> **Exercise**
Each line from the one with "This screenshot has height=921, width=1747." through the final line of the entries below must be printed exactly, and the pictures must not be.

> **Material shown**
---------------

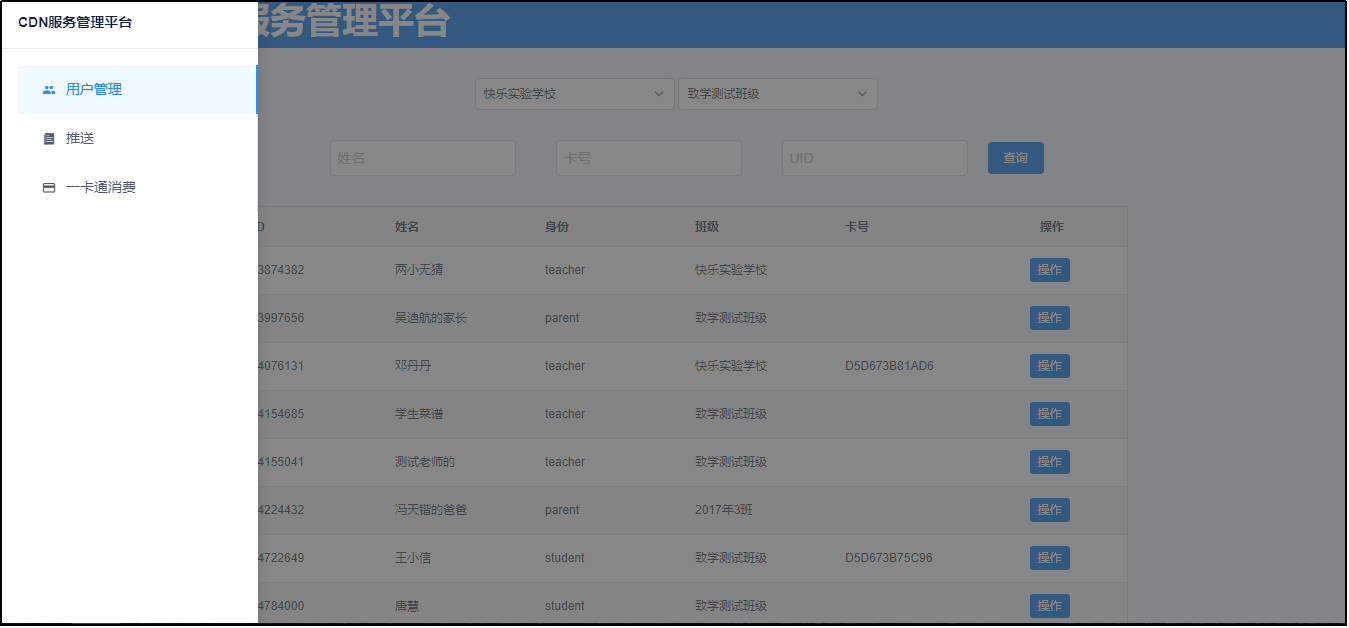Expand the 致学测试班级 class dropdown
This screenshot has width=1349, height=628.
coord(777,94)
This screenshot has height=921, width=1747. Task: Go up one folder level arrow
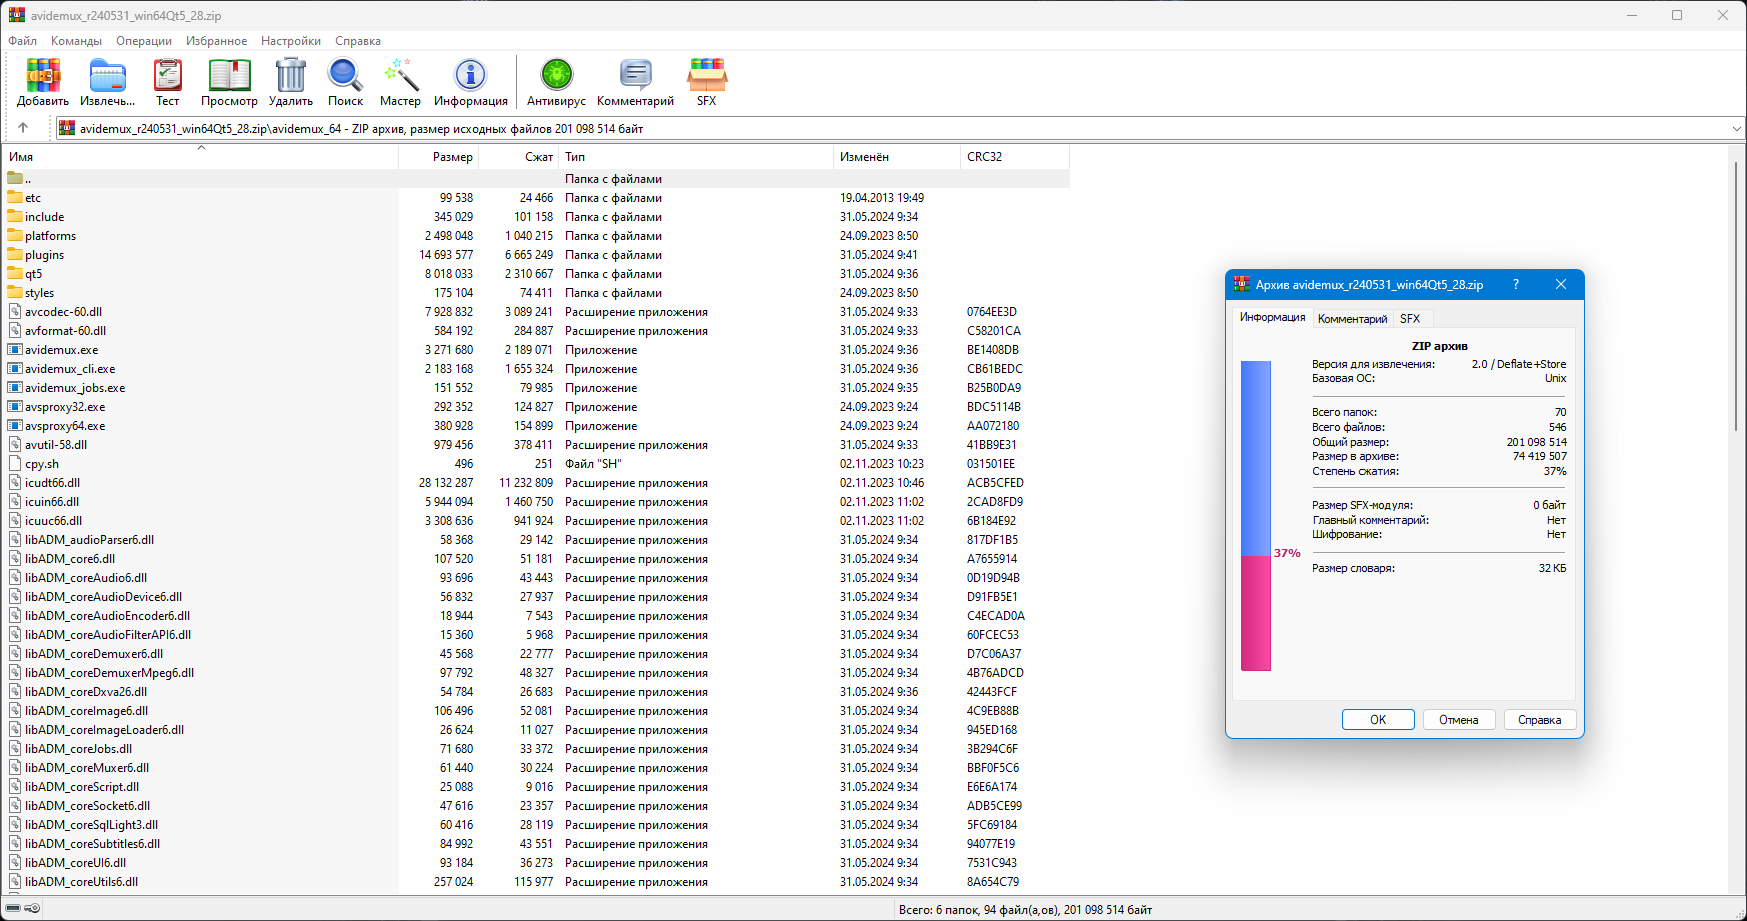[23, 128]
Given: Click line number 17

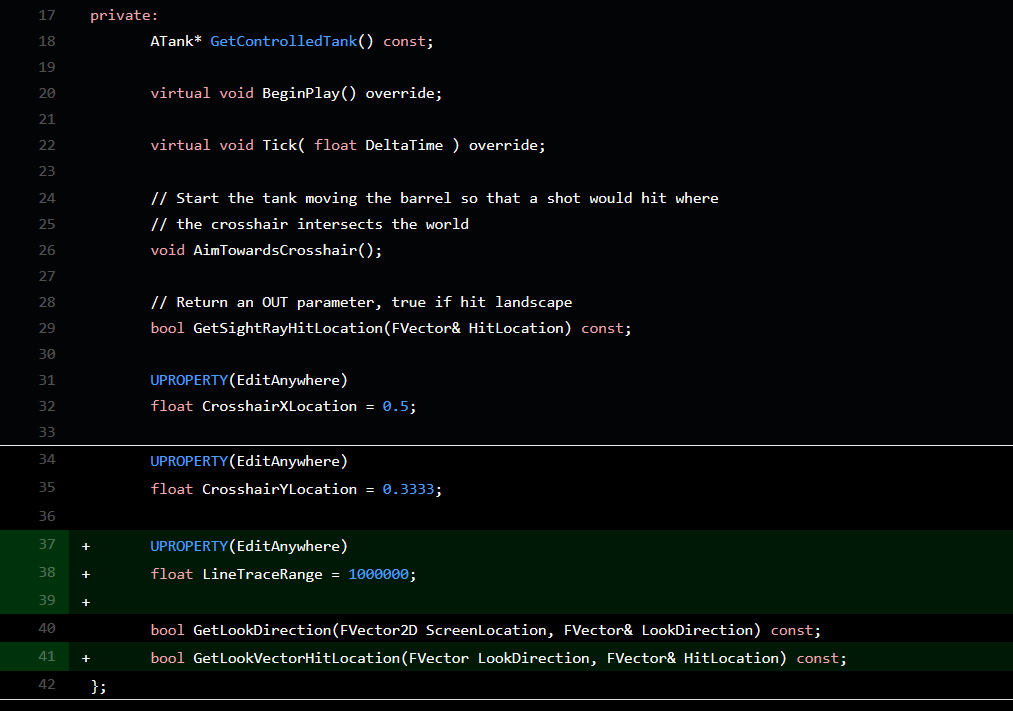Looking at the screenshot, I should (46, 15).
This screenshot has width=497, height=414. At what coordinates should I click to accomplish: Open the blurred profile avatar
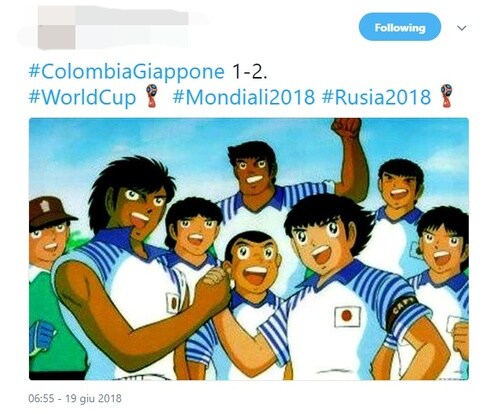click(56, 37)
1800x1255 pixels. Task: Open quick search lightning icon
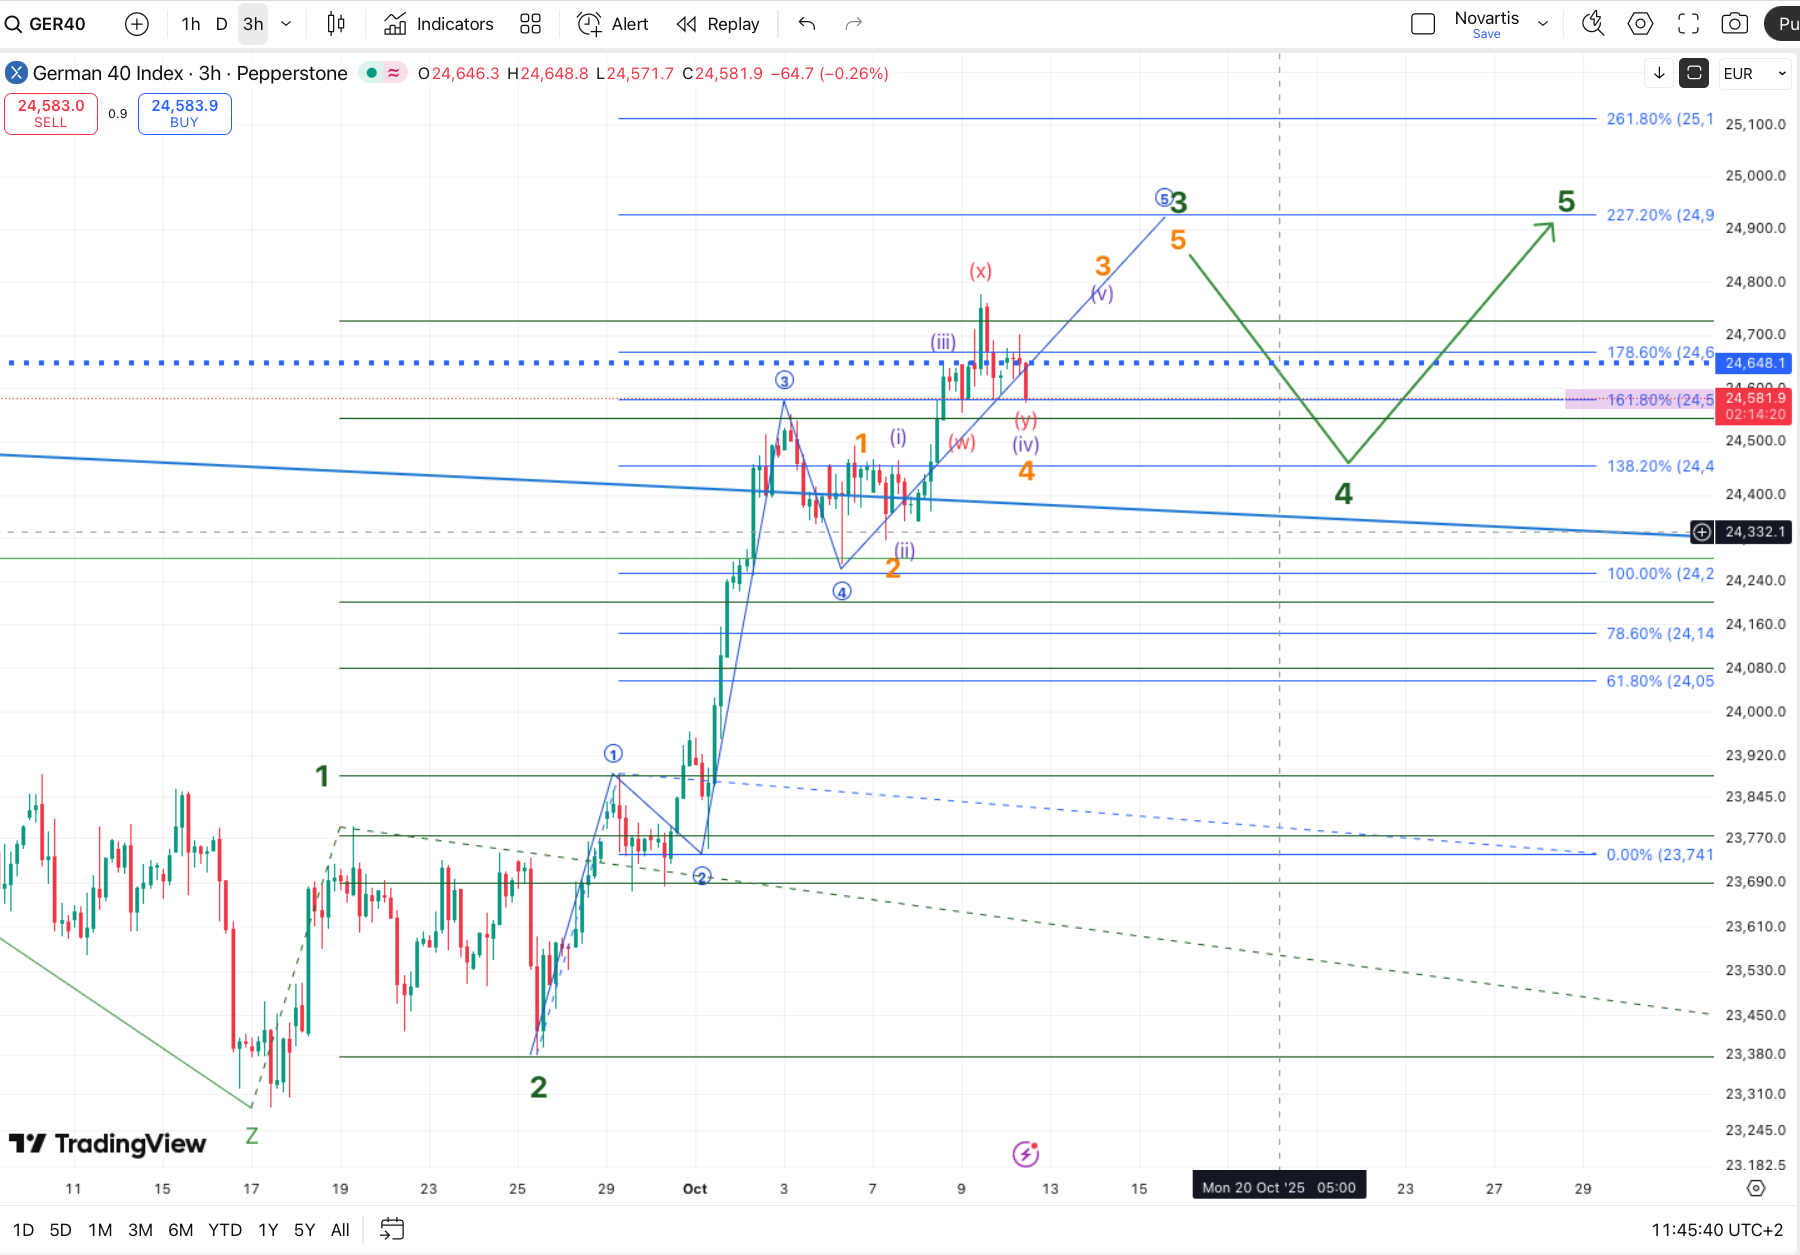tap(1593, 24)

---------------

> **Answer space**
This screenshot has height=921, width=1747. Task: Go up one folder level arrow
[23, 128]
Given: Click line number 17

Looking at the screenshot, I should (46, 15).
This screenshot has width=497, height=414. At what coordinates should I click to accomplish: Open the blurred profile avatar
click(56, 37)
1800x1255 pixels. Task: Open quick search lightning icon
tap(1593, 24)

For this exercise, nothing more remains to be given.